▶ PROMPT:
Please count the lines in the records below that contain the string "height" and give only that number.

▶ DATA FOR THIS TASK:

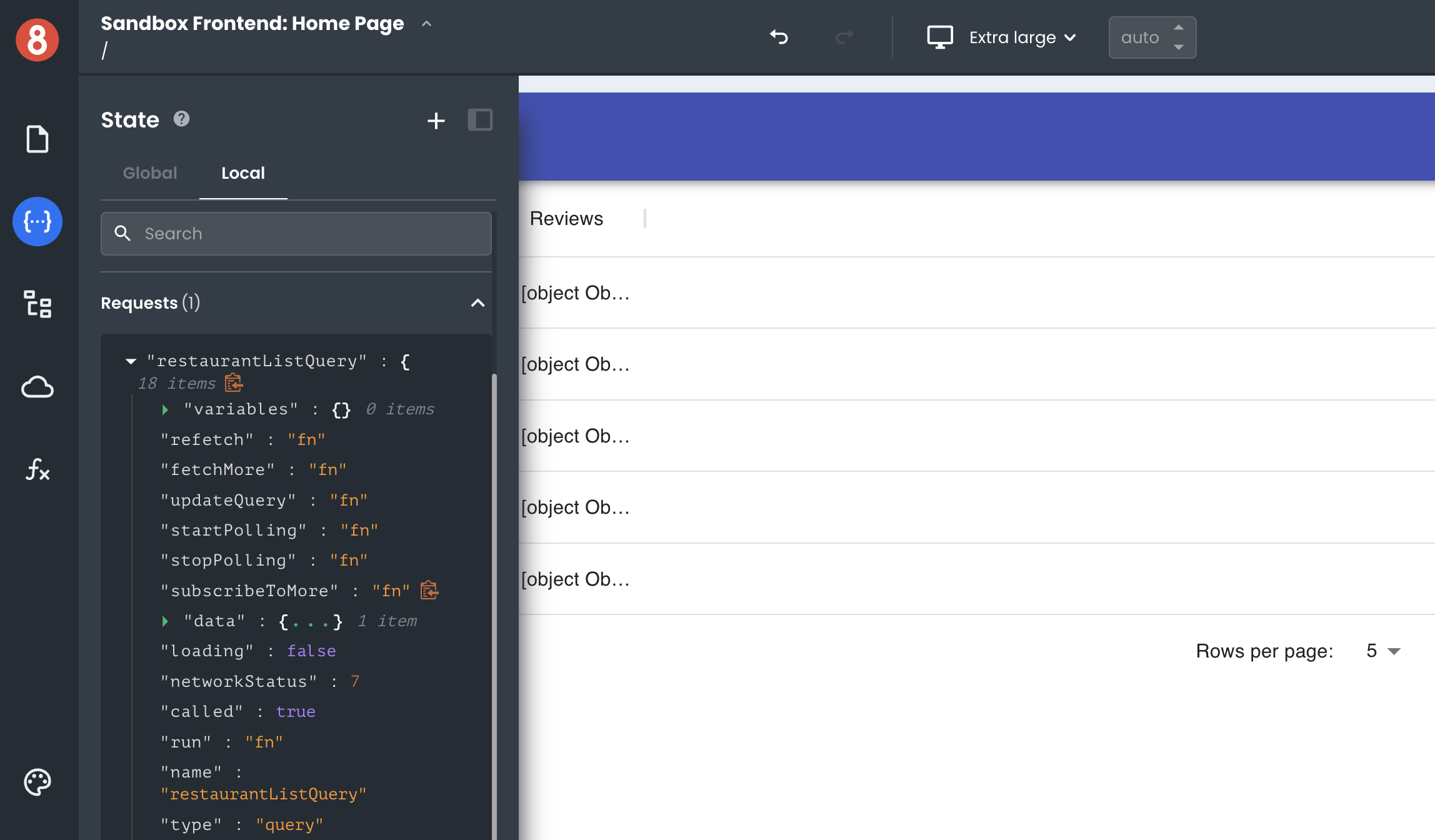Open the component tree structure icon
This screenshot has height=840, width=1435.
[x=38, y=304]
---
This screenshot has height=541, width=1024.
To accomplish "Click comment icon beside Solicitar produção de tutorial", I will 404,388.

▶ SOLUTION:
2